What Are the Barriers to IoT Adoption?

Factory Io T

By: R. Scott Raynovich

You've heard all the great stories about the Internet of Things (IoT) and its impending growth. But is it living up to the hype? We know there are still many challenges in IoT connectivity and cybersecurity that are holding back the growth to achieve expectations.

A recent survey by Informa's IoT World conference confirms that IoT has many challenges holding back growth. They asked 100 IoT decision makers -- including leaders across industries such as retail, supply chain/logistics, oil & gas/energy, construction, telecoms, agriculture, financial services, healthcare, manufacturing, transportation, ecommerce, travel, and government -- what they thought about IoT. Survey participants named many challenges and one of the striking discoveries of the survey is that only half of the international companies surveyed even had an IoT strategy.

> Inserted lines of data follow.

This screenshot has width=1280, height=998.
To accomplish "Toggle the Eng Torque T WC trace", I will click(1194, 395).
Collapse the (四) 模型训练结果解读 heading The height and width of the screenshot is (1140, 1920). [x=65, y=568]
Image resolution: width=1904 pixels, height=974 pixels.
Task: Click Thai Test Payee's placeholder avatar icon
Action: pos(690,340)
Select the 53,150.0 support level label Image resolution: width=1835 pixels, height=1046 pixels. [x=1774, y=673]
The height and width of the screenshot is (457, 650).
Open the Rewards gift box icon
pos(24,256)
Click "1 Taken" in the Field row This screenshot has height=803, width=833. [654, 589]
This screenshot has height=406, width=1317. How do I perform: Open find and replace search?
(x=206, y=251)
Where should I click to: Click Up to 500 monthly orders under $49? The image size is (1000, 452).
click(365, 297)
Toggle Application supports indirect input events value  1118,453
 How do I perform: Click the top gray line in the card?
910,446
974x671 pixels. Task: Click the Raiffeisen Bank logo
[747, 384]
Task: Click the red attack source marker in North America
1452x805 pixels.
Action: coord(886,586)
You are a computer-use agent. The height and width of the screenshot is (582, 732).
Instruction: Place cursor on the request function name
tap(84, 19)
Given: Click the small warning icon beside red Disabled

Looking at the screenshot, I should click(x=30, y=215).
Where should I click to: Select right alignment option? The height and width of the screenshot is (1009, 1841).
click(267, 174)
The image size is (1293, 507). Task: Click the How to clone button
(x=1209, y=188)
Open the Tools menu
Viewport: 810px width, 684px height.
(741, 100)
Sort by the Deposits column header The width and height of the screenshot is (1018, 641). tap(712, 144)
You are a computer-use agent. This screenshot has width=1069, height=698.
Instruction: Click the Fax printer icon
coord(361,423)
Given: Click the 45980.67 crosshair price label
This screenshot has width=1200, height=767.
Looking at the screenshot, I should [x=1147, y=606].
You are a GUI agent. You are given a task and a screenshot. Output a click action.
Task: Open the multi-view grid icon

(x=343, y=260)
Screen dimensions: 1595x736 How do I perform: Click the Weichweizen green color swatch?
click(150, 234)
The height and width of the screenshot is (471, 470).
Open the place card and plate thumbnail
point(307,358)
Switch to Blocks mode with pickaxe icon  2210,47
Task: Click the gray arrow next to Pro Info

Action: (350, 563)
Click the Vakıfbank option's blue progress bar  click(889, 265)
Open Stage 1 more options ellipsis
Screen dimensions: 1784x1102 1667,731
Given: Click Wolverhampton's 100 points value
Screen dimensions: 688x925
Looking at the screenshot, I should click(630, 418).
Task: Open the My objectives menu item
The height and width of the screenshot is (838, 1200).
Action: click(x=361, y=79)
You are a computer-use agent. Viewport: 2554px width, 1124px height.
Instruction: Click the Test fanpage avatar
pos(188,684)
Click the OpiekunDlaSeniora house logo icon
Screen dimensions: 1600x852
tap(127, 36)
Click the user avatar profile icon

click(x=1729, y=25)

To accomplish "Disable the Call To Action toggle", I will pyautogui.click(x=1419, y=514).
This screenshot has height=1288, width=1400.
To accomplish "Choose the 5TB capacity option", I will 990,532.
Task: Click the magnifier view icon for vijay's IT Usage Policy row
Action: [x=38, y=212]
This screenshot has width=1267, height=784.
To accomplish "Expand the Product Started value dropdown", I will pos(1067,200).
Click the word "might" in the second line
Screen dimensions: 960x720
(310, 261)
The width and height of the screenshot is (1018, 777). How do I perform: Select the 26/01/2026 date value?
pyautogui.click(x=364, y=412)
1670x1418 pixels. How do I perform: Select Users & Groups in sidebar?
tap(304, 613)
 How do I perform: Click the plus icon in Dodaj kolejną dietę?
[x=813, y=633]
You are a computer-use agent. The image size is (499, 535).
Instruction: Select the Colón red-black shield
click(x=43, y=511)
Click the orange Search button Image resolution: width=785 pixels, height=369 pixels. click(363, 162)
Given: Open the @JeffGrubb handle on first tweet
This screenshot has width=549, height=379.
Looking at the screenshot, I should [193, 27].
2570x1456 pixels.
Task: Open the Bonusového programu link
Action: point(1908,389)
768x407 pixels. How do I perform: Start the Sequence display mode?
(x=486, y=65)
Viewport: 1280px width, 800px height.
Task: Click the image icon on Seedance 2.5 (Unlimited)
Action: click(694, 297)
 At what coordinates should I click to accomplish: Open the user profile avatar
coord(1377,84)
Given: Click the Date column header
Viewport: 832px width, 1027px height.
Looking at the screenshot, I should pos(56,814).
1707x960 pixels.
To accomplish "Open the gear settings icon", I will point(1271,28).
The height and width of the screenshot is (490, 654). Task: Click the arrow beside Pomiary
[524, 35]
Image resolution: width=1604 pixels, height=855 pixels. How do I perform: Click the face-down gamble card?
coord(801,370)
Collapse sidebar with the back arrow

The overall results paint a picture of an IoT technology opportunity that has yet to reach its full potential, with scaleability, expertise, and security challenges holding back implementations.

IoT's Integration Challenges

Let's start with where IoT is today and some of the challenges that are frustrating managers.

Nearly half (46.39%) of respondents say their company can handle up to 1,000 devices. A total of 27.84% can accommodate fewer than 100 devices. On the other end of the spectrum, 30.93% are confident that their company could handle 100,000 or more devices.

The numbers show that there are challenges to reaching scale for IoT. If you think about IoT and compare it to legacy information technology (IT), it has much more complexity. Devices are smaller, cheaper, and have many different operating systems, making connectivity challenging. Then there are issues such as integration, management headaches, and, of course, security.

According to the survey, the top challenges companies face in scaling IoT operations include:

• Dealing with “legacy” devices and software (53.06%)
• The need for highly specialized and custom solutions (45.92%)
• Managing which departments will be responsible for IoT-related sensors, gateways, networking equipment, analytics, hardware and software, etc. (37.37%)

Overall project management is a challenge. Nearly half of the executives surveyed (46.94%) stated that implementation problems plagued their IoT solution projects, while an additional 12.24% singled out the lack of the support for a production-quality deployment as a key hurdle.

Perhaps more concerning is that IT managers do not seem to be confident in the IoT connectivity and security challenges:

• 48.98% are not sure or not confident that their organization could integrate connectivity management across any type of environment
• 39.79% are not sure or not confident that their organization could connect their IoT ecosystem to disparate networks
• 36.73% are not sure or not confident that their organization could secure and protect all data within their IoT ecosystem

The Hope for IoT

It's not all bad news. There's some hope from the survey in that 72.16% of respondents say security is incorporated into the design and embedded into the product life cycle of the devices used. Furthermore, 61.86% are either developing an IoT security policy or enforcing one.

Two-thirds of respondents believe they are staying up-to-date on security fixes and patches. On the other hand, more than half (57.6%) of organizations aren’t training their IT staff on the latest IoT security mechanisms. In addition, half of the respondents are not maintaining an inventory of connected devices and 43.4% are not conducting vulnerability testing to identify where the weak points are in the network and working to shut them down.

Overall, the survey describes a world of IoT that is still on the fringe of IT culture, if not "bleeding edge." The complexity and challenges of integrating a vast world of devices into the IT mix appears to have flummoxed the bulk of enterprises.